Nous vivons à l’époque de changements et d’incertitude de l’avenir. Que pourriez-vous dire à ceux qui cherchent à trouver dans ces conditions un appui dans leur vie?

Tout change dans le monde, et nous comme si nous naviguions dans la barque. Si on tombe dans des passions ou des peurs, la barque sombrera. Comment l’homme peut-il ne pas périr dans la tempête des épreuves mondaines? Seulement s’il se tient fermement à la foi du Christ.

photo de famille

J’ai appris beaucoup de choses au monastère. Cette expérience m’aide dans la famille. Le mari est chef de sa femme, le chef du mari c’est le Christ et si on n’aime pas, si on ne fait pas ses efforts, si on ne se résigne pas, il n’y aura donc pas d’ordre à la maison. Un jour, j’ai demandé au père André comment pourrait-on protéger les enfants contre cette avalanche d’informations qui va aujourd’hui sur eux? Le père a dit: «Priez pour vos enfants et ne perdez pas l’espoir».

Il est aussi important de se rappeler: le Seigneur est dans la simplicité. Ma belle-mère est native de la campagne, là tout est dans la simplicité: si on fauche l’herbe ou qu'on fait autre chose, un calme vient alors, on se sent bien. Je souhaite à tout le monde, dès que la tempête intérieure se soulève, de se reposer quelque part dans la nature. Rester assis quelque temps près d’une église, aller dans une forêt, aller voir un lac, se promener dans un parc.

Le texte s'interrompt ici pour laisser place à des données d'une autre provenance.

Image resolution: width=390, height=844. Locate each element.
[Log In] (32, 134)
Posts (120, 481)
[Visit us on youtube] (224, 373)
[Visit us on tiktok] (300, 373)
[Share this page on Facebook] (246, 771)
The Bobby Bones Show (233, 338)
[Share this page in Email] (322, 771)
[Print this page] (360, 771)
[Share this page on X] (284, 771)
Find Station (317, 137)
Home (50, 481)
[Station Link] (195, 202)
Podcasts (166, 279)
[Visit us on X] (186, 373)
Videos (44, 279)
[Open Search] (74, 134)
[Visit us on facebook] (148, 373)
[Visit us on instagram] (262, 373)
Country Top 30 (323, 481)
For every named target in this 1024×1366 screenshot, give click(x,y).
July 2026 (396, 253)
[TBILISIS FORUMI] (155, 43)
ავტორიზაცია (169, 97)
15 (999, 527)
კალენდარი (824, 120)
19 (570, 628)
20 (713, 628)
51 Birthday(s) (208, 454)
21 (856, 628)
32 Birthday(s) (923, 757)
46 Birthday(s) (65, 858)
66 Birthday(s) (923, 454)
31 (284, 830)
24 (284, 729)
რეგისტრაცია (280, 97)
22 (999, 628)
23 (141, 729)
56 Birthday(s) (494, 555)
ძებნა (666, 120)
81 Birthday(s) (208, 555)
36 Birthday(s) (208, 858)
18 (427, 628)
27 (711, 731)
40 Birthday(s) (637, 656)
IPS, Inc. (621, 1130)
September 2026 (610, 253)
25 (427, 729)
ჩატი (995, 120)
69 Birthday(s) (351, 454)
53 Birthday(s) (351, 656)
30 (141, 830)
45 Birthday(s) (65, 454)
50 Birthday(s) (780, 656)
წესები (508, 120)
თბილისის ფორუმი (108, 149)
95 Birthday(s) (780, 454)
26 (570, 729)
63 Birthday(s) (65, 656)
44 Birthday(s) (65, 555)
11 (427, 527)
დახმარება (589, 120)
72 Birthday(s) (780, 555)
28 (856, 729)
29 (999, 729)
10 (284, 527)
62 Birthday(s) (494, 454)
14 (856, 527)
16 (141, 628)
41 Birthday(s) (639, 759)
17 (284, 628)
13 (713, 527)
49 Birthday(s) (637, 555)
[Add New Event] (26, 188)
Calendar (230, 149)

Encore, dans une situation difficile il est nécessaire obligatoirement d’attendre le calme venir dans son âme. Lorsque l’homme se trouve en état d’inquiétude, de peur, d’agression, il ne peut pas alors raisonner lucidement, ne peut pas séparer le bon grain de l’ivraie. Quand on se calme et qu'on demande à la Mère de Dieu et aux Saints le don de discernement, tout s’éclaircit petit à petit!